# Reverse polarity on the continent



## Ken38 (Mar 24, 2009)

I have had reverse polarity indicated several times when hooked up on the continent. Using one of those little plug in testers.

Is it an actual reverse polarity problem or is their supply +110V and -110V either side of earth?

No guesses please. I can do that myself!

As my van is a continental van and the continentals seem to have no problems with it, it is not clear if it is a real problem.

I believe most modern equipment is double isolated so it really doesn't care either!

Anyone got a good link to a definitive answer?


----------



## Techno100 (May 8, 2010)

The AC voltage is supposed to be 230volts across the EEC

It should be 230volts line to neutral and line to earth there is no + -

Reversed polarity will mean any switches will be in the neutral and device fuses too rather than the Live. Personally I'm not bothered. The main thing is that the RCD functions, use the test button. If it's not earthed the RCD wont trip on earth fault.


----------



## teemyob (Nov 22, 2005)

*sorted*

Hello,

Well I will not accept reverse polarity, can be dangerous, can lead to death.

You are already part way there by testing with our socket tester.

You should always have a good earth too.

Easy ways.

Have a 16Amp EHU Plug that twists off an you can swap the N+L around.

Or have a 16Amp EHU plug and lead set with crossed over cables pre-wired.

Other ways including manual and automatic switching in the motorhome.

TM


----------



## Ken38 (Mar 24, 2009)

Yes the fuses and breakers are potentially the biggest issue. The + - was purely indicative as it is AC but you will get 115V measured from both line and neutral to earth and 230V across line and neutral if it is set up that way. But I doubt that very much.

Why do the continentals seem not to care? Is because they protect each circuit back at the supply?
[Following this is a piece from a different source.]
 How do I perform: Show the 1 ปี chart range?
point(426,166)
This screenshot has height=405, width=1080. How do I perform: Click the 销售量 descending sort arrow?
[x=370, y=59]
Does anyone have a definitive answer or a pointer to some research?

Cheers


----------



## teemyob (Nov 22, 2005)

*care*



Ken38 said:


> Yes the fuses and breakers are potentially the biggest issue. The + - was purely indicative as it is AC but you will get 115V measured from both line and neutral to earth and 230V across line and neutral if it is set up that way. But I doubt that very much.
> 
> Why do the continentals seem not to care? Is because they protect each circuit back at the supply?
> 
> ...


Who knows why many don't care. But if the electricity provided is not earth seeking, may be another answer.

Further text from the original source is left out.